Selected extract Start Marker

After our tour, we met with the geneticist. While much of what we discussed had already been discussed with our geneticist here, she did answer additional questions. In case we weren’t already convinced, we learned there was another patient in the 90s with both of her mutations and that patient was classified as RDEB-HS (or generalized severe). Surprisingly, I wasn’t emotional about that. We have been feeling that Kiira either needs to be severe enough for this procedure, or we live with a slightly less severe case of EB, but still debilitating and we don’t have an option to help her at this point.

10409258_229276473909611_7855704747757927693_nWe left the appointment tired and hungry, but feeling like this is our path. Our questions have been answered and this will be our new home very soon. If we can get insurance coverage, we will be moving to the Minneapolis area around May (but now that we know this is our path, I would go tomorrow if we could), for at least 4 months. We went to dinner and then back to the hotel to go to bed early. Kiira took a mini nap on our bed and then decided to keep us up until 10:30pm. We had to wake up at 5am to catch our flight home, so we were beyond ready for bed. The return flight home went as smoothly as the flight there, so we feel blessed to have such a great traveler!

We did find out that Kiira’s sisters are not a match (they match each other, but not Kiira), but they found a complete match donor and several partial matches, plus cord blood matches. The complete match donor is our best option, so the next step is to contact the donor. We don’t know who it is and won’t know until a year after transplant, but the donor will have to have a physical and additional blood work. Then they get to choose the date that they can donate. We work backwards from that date. We have to be there for a week of evaluation and lab work and then the next week starts the treatment. The treatment includes 5 days of chemo and 1 day of radiation. They only do so much chemo to lower her immune system enough to take the new bone marrow, but not enough to kill off everything in her body. Then Kiira gets the bone marrow transplant and she is heavily monitored over the next few weeks to make sure that she isn’t rejecting it or getting any other infections. These are the most critical days of her life, but it can take a full year to really recover from this procedure.

Selected extract End Marker

#### [Task instructions]
Extend the account above of Kiira's bone marrow transplant plans, picking up after its final sentence.

Exercise data Start Marker

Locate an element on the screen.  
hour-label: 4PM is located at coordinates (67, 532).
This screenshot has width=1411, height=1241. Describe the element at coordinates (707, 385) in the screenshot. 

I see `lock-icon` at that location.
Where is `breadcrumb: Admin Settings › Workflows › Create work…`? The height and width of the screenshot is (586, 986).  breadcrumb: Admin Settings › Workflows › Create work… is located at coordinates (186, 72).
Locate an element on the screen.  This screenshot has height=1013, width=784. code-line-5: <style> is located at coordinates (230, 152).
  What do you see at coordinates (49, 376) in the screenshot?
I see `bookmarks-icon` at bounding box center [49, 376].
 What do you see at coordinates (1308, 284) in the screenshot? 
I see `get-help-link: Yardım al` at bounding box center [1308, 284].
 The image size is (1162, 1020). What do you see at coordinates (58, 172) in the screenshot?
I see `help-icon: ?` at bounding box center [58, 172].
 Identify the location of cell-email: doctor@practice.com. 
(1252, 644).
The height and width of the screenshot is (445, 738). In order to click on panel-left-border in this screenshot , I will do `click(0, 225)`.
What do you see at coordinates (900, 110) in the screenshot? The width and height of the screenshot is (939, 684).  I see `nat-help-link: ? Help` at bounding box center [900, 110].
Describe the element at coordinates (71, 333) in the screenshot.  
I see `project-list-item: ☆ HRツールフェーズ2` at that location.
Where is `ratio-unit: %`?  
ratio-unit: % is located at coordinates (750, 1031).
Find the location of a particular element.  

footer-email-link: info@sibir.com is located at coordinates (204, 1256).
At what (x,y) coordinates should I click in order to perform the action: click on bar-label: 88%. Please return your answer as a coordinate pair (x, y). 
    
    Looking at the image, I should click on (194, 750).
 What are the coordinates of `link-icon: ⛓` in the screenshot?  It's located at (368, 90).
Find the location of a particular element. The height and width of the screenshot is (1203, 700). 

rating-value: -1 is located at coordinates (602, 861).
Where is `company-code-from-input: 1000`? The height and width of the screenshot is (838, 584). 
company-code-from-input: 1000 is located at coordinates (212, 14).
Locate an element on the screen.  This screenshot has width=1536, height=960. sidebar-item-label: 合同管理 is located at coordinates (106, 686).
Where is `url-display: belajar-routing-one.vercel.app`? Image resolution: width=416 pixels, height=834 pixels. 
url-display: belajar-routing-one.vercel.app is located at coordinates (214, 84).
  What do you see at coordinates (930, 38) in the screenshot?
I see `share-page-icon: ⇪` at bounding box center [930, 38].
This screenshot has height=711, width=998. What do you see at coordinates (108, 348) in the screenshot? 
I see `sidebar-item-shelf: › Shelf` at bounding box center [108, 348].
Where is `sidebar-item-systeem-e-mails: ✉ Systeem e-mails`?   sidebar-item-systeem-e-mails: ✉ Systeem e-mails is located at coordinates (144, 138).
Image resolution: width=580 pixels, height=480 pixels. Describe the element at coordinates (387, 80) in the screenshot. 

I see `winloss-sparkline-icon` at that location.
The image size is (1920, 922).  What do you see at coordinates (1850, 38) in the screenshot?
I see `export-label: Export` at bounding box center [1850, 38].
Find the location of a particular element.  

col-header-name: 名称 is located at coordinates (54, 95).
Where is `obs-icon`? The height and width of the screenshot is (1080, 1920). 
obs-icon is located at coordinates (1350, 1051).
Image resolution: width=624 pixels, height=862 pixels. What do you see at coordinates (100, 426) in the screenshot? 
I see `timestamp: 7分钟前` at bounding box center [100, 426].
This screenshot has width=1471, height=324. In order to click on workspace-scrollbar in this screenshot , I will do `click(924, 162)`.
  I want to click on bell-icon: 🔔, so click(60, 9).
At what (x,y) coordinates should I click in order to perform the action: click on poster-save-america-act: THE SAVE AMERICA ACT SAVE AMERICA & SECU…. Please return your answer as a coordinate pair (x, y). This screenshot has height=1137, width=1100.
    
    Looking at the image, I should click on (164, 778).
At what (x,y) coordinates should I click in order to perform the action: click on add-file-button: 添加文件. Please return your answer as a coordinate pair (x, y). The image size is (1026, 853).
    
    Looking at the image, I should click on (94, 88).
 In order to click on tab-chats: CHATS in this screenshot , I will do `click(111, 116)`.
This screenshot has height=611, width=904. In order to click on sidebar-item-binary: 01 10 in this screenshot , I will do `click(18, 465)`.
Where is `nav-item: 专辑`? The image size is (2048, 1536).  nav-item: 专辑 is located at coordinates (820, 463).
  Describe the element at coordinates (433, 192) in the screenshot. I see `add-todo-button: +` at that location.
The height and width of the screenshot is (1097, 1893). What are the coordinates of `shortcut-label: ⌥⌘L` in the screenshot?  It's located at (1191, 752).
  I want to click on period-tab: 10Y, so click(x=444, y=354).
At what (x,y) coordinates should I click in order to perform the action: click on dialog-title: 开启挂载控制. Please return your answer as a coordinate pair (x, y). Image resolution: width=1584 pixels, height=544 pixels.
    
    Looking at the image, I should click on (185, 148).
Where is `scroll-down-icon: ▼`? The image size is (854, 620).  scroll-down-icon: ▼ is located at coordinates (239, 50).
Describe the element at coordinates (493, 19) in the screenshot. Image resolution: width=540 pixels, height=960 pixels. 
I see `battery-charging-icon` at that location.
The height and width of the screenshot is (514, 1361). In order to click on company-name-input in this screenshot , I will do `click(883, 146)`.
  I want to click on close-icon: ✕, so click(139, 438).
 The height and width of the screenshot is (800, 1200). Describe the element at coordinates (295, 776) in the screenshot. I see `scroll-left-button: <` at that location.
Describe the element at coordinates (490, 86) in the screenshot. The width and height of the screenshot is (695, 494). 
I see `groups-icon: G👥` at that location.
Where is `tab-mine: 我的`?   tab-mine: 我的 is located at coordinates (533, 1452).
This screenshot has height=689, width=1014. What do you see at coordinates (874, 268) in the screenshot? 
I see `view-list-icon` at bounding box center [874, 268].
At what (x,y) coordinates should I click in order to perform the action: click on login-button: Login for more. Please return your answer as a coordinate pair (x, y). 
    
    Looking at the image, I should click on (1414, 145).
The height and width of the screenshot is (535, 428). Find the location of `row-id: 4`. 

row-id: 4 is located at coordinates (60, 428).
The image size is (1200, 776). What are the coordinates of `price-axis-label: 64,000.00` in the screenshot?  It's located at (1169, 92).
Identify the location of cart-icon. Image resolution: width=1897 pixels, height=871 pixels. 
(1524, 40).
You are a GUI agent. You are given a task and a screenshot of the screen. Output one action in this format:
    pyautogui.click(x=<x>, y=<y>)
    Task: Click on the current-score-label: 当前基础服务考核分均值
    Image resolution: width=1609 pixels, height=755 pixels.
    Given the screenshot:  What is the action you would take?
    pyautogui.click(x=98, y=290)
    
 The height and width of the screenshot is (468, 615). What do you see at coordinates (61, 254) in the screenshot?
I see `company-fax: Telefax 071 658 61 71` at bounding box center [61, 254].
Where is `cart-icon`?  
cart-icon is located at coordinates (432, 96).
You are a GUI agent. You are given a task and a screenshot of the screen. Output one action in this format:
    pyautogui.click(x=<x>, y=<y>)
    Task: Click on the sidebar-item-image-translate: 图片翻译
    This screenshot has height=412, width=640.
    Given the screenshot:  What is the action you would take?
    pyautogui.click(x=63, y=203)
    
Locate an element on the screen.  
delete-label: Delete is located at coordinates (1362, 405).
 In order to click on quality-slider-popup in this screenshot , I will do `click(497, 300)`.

Exercise data End Marker

#### [Exercise response]
Since our return home from MN, we talked to Kiira’s hematologist who is working on her approval of the bone marrow transplant and she felt it wouldn’t be an issue. I was shocked! I expected to file appeals or battle to get this done, and we still don’t have final approval, but hearing that was such a burden lifted off my shoulders. We also spoke to her GI doctor and scheduled a consult with a surgeon to get her a feeding tube. Although she doesn’t need it now and we hoped to avoid this procedure, it might be needed to feed her after chemo and we can administer medications through it. We are worried they will injure Kiira’s skin during surgery but the GI dr said they have experience with other EB patients and know what they cannot do (like use adhesives). Also, since they don’t want to use a scope down her throat for a laparoscopic tube insertion because of the damage it can cause to her mouth and esophagus, she has to have the tube surgically inserted. Although it’s taken us nearly 4 months to get to this point things are now moving quickly and doors are flying open, which is such an answer to prayer.

It is hard to say what I’m feeling. Yes, I’m glad this door is open to Kiira. Yes, I’m glad things are finally moving forward. But I’m also terrified.

1. The G-Tube (feeding tube) insertion goes smoothly.
2. The complete match donor is still willing and able to donate to Kiira (and that they don’t have any underlying conditions that will cause issues later).
3. That Kiira’s condition doesn’t deteriorate before we get the BMT.
4. That the BMT will be successful and Kiira won’t suffer any other effects from it.
5. That we can find a place to live and the adjustment for our family is quick and easy.